You usually use WNOHANG and WUNTRACED in different cases.
Case 1: Suppose you have a process which spawns off a bunch of children and needs to do other stuff while the children are running. These children sometimes exit or are killed, but the kernel will hold onto their exit status until some other process claims it via wait() or waitpid(). So, your parent process needs to call wait()/waitpid() on occasion to let the kernel rid itself of the remains of the child. But we don’t want wait()/waitpid() to block, because, in this case, our process has other things that it needs to do. We just want to collect the status of a dead process if there are any. That’s what WNOHANG is for. It prevents wait()/waitpid() from blocking so that your process can go on with other tasks. If a child died, its pid will be returned by wait()/waitpid() and your process can act on that.

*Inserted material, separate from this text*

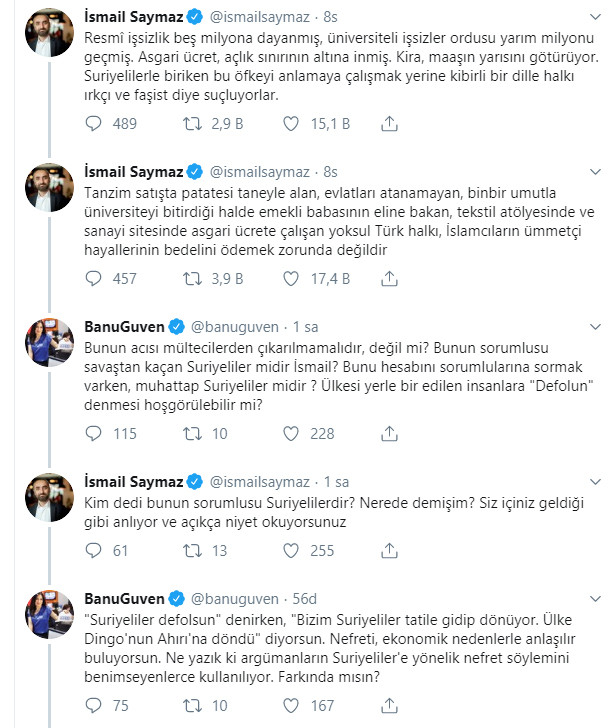Retweet the tweet showing 3,9 B retweets
This screenshot has width=612, height=728.
point(192,279)
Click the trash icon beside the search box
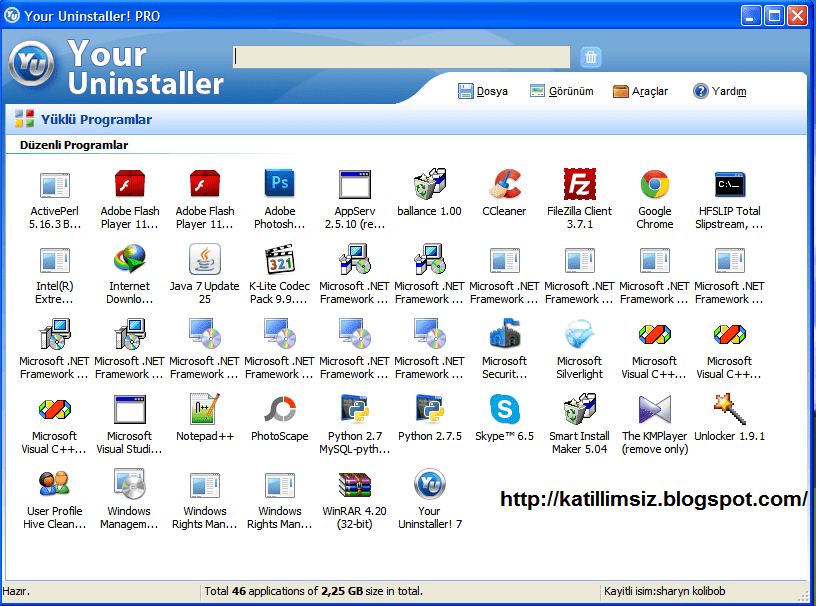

If nothing died, then the returned pid is 0.
Case 2: Suppose your parent process, instead, wants to do nothing while children are running. You don’t want to just have it do some thumb-twidling for-loop, so you use a normal wait()/waitpid() without WNOHANG. Your process is taken out of the execution queue until one of the children dies. But what if one of your children is stopped via a SIGSTOP? Your child is no longer working on the task you have set it to, but the parent is still waiting. So, you’ve got a deadlock, in a sense, unless the child is continued by some means external to your parent and that child. WUNTRACED allows your parent to be returned from wait()/waitpid() if a child gets stopped as well as exiting or being killed. This way, your parent has a chance to send it a SIGCONT to continue it, kill it, assign its tasks to another child, whatever.